Siz, İstanbul’u ele alırken sinema eserlerinden yola çıkarsınız uzun zaman diliminde. Çünkü sinema eserlerinin önemli çoğunluğu İstanbul merkezlidir. Bir konağı, bir sokağı, semti, çeşmeyi, camiî, han, hamam, medrese olmak üzere neye ihtiyaç duyarsanız, sinema eserlerinden almanız mümkündür, o kareleri.
Bunu Diyarbakır için söylemek zordur. Çünkü çekilen sinema eseri sayısı azdır ve çoğu bilinmemektedir. Bilinenleri, seneler sonra seyretmek, bulunamadığı için göçtür. Tespit edilenlerin bir komisyonca ele alınması gerekir.
Diyarbakır’da çekilen sinema eserlerinin toplu gösterimi olmadı, bu güne kadar. Yapılan festivaller, fuarlar bunu dile getirilme alanı olmadı. Biz, arşivimizde mevcut eserleri, Şehir Araştırmaları Merkezi kurulduktan sonra şehrin daha iyi bilinmesi ve tanınması için elbette seyre açarız, kendi imkânımız ölçüsünde.

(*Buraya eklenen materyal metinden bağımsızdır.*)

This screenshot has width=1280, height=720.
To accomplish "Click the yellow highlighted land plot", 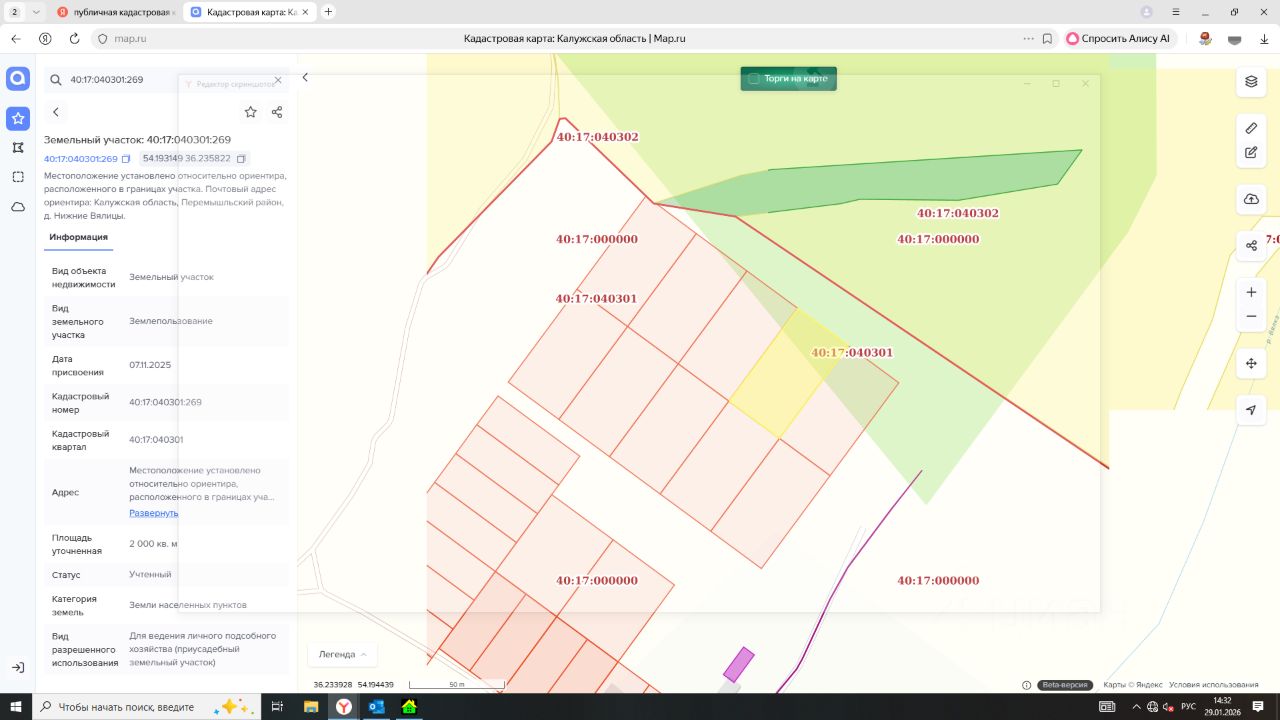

Sinemaya dair eser vermiş olanlardan birine parantez açıp, sözü noktalayalım. Sami Hazinses’e dair kaleme alınanlar, bir elin parmağını geçmedi, Diyarbakır’da. Sinemaya değer katan, eser veren, sinemada yüzlerce yapımda rol almış kaç şehir oyuncumuz vardır, bilinen Sami Hazinses misali.
Bir başka makalemizde Diyarbakır Fotoğrafçılık Tarihi’ne sayfa açacağız ve sinemaya ilişkin kareleri de paylaşacağız.